3) If it were discovered, that a political party interfered so egregiously with English football, I doubt they’d ever be voted in again. They care about themselves far more than they do about relations with one ally over a football team.
🧵10/n
𝗪𝗵𝗮𝘁 𝗶𝘀 𝘁𝗵𝗲 𝗣𝗿𝗲𝗺𝗶𝗲𝗿 𝗟𝗲𝗮𝗴𝘂𝗲’𝘀 𝗿𝗼𝗹𝗲 𝗶𝗻 𝗮𝗹𝗹 𝘁𝗵𝗶𝘀?
I’ve seen numerous questions and comments disparaging the Premier League - suggesting they have dragged their feet and that they will go easy on Man City because they’re the golden goose for TV rights.
I have a rather different perspective on this.
First, just to clarify what the Premier League is…
It’s a company with 20 shareholders. Each of the 20 teams in the Premier League owns one share. When teams are relegated, their share is transferred to the promoted teams.
Like in any company, the shareholders elect a board of directors to take accountability for the running of the company.
That board appoints executives who actually run the company.
So if the majority of the Premier League clubs dislike how things are being run sufficiently to do something about it, they can vote in new board members to affect change.
The accountability is to them.
Each club also has a contract with the company because they aren’t just shareholders - they’re also participants in the league. This contract governs how clubs must interact with the Premier League and with other member clubs. It also gives the Premier League the power to investigate clubs, demand information from them and sanction them.
Now, the Premier League is not controlled by the FA or Uefa. But because the Premier League wants to participate with the English Football League (enabling promotion / relegation and participate in the FA and League cups) it must abide by FA rules and regulation. The same applies to Uefa rules and regulation because its clubs want to be able to compete in Uefa competitions.
So that’s what we mean by “the Premier League”.
Following the Der Spiegel story and email
leak, the Premier League became bound by their contracts to all 20 clubs to investigate Man City.
If the Premier League and the vast majority of the clubs in the League had preferred the investigation go away for the betterment of the league and its brand, the best time to have done this would have been a short while after the CAS judgement.

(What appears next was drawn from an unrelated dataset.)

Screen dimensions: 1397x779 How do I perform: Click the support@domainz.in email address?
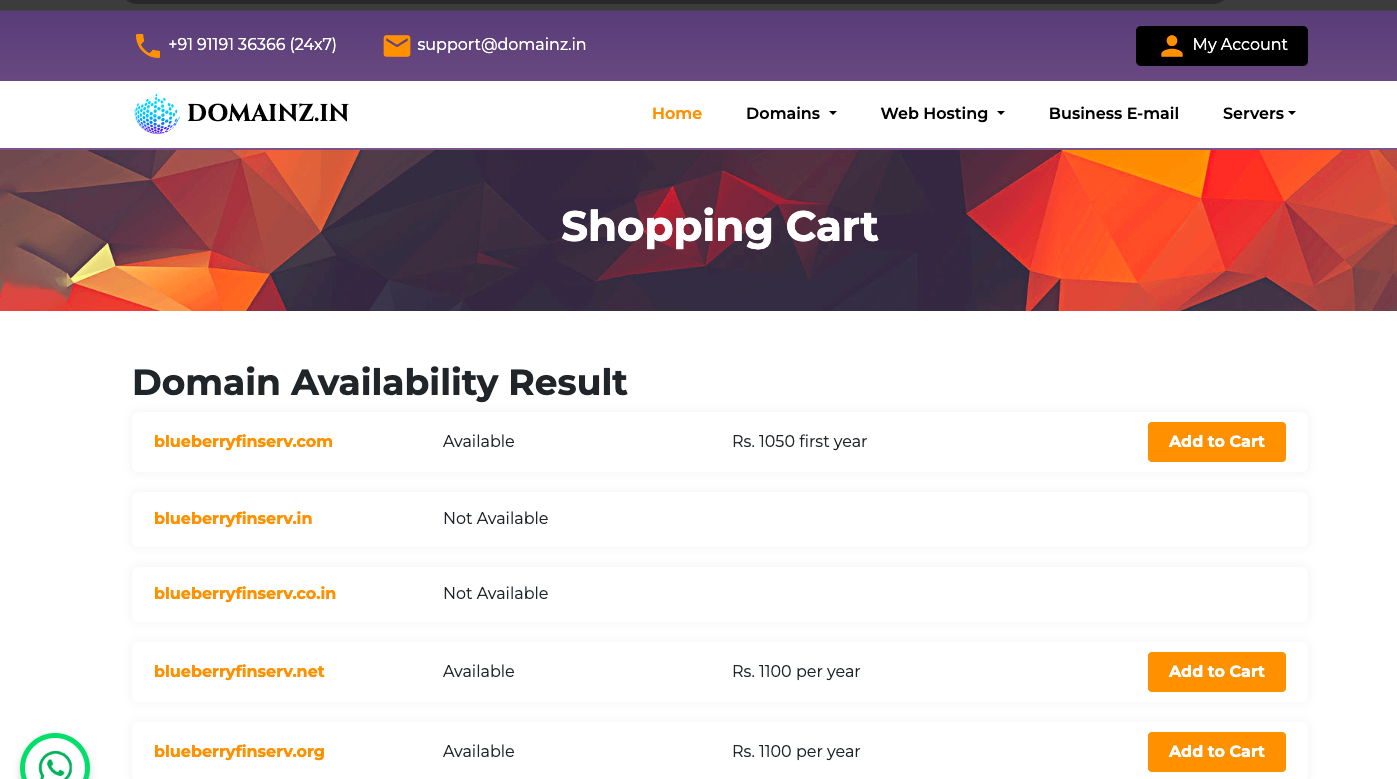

Remember, the Premier League investigation was never a topic of discussion in the media.
This did not happen. The Premier League fought Man City in the UK Courts of Law again and again to allow the investigation to take place and to be able to charge them and then empanel the Independent Commission (IC).
They achieved this and I commend them for it. They were up against some of the best lawyers in the UK.
Now the IC takes over and it is out of the Premier League’s control. Its legal team will argue its case in front of the IC but the IC will, by its nature, independently decide the merits of the case, what charges hold and what sanctions are fitting given the charges.
The Premier League does not decided this.
Murray Rosen KC is the Chair of the Premier League Judicial Panel and he will appoint suitably qualified, independent adjudicators to the IC to hear the case.
It’s in their hands now, as well as the legal teams of Man City and the Premier League to make their cases as best as possible.
The IC will follow English Law though. For more details on how it will be different from CAS, you can find that in this thread here:
@TinoVickers Ps I like your handle. Top movie (albeit kind of racist with the choice of lead)
@FejLessur Ps Congrats on fatherhood - that’s a very heartwarming profile photo 🫶
🧵11/n
Note: This post is far more theory than fact and so it may be of less interest.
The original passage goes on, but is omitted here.